On the gripping hand, uniflow would seem to have been lost in all those other lepidosauromorphs, but maybe it wasn’t. Maybe some of them are in the same state varanids were in until this year: they’ve had uniflow lungs forever and we don’t know because no-one has looked yet. And this is one of the concluding points in the new paper: we need to go look more at how living animals actually work.

A small sample of monitor lung diversity, from Becker et al. (1989).
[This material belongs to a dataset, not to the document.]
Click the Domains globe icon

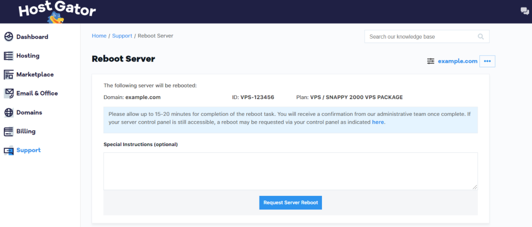coord(9,112)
In fact, we don’t just need to look at more critters in general, we specifically need to look at more monitors. I have been casually throwing around the terms “monitors” and “varanids” as if the findings of Schachner et al. (2013b) apply to all of them. They may not–the new paper is only about airflow in the savannah monitor, Varanus exanthematicus (same species as Mike’s “sauropod” Charlie), and monitor lungs are sufficiently diverse in form to have been used as taxonomic characters (Becker et al. 1989). So monitors may actually provide multiple windows into the evolution of unidirectional, flow-through lung ventilation. This is especially tantalizing because extant monitors cover a much wider range of body sizes and ecologies than extant crocs, so–just maybe–we can find out if and how diversity in lung structure and ventilation is related to body size and mode of life. Somebody get on that, stat.
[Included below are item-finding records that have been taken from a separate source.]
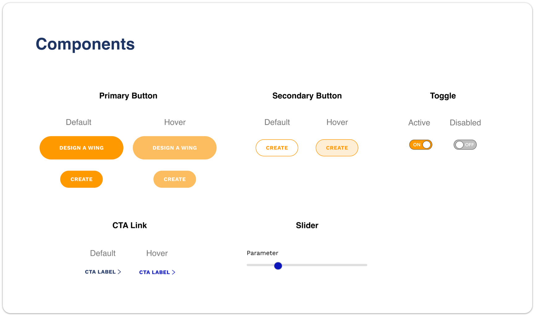Click the faded hover DESIGN A WING button
The height and width of the screenshot is (316, 535).
(175, 148)
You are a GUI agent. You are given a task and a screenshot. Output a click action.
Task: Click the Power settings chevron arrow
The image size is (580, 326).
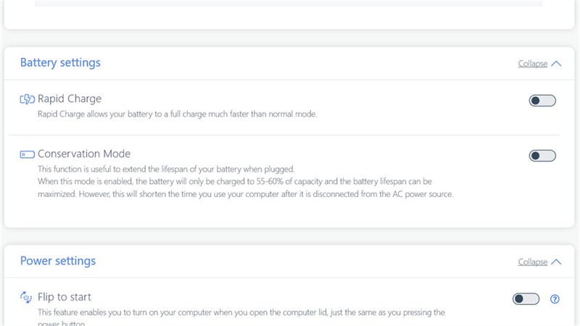(556, 262)
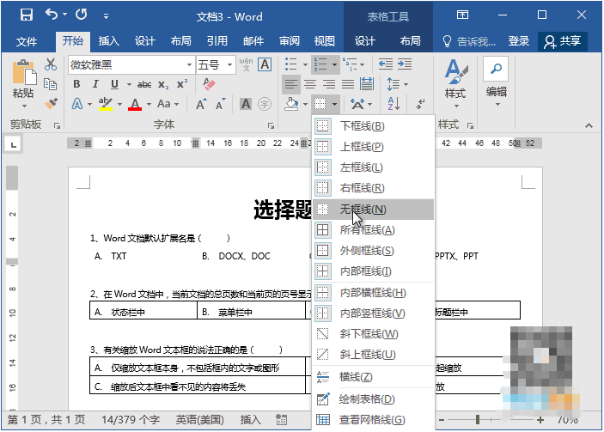Open the 编辑 find icon group
The height and width of the screenshot is (432, 604).
pyautogui.click(x=496, y=82)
Figure 6 from Perry (1992).

My favorite part of all this? Something virtually identical to how monitor lungs work was proposed just over two decades ago by Steve Perry, as a hypothetical stage between saccular lungs and bird-like lungs. See the “Euparkerian grade” lung in the above figure, with perforations between adjacent chambers? Compare that to the diagram of the monitor lung in the image at the top of the post–they’re pretty darned similar. Now, two caveats. First, Steve was suggesting this as a plausible ancestral state for archosaurs, not monitors, and as mentioned above, monitors do things a little differently than archosaurs. Second, there are some things in this figure that are now known to be incorrect, primarily the lack of unidirectional airflow in the crocodilian lung. In fact, on the page opposite this figure, Steve explicitly discounted the possibility of unidirectional airflow in croc lungs. Still, he recognized that croc lungs and bird lungs share profound structural similarities, that they are really points on a spectrum of plausible intermediate conditions, and that crocs had the potential to shuttle air around their lungs because of the complex connections between chambers. So if Steve was not completely right, neither was he completely wrong; it might be most accurate to say that he was less wrong than anyone else at the time, and for about 20 more years after. Which is pretty darned good; I’ve had to rebut myself within the space of five years (Wedel 2007: prosauropod pneumaticity is equivocal. Yates et al. 2012: oh no it’s not!).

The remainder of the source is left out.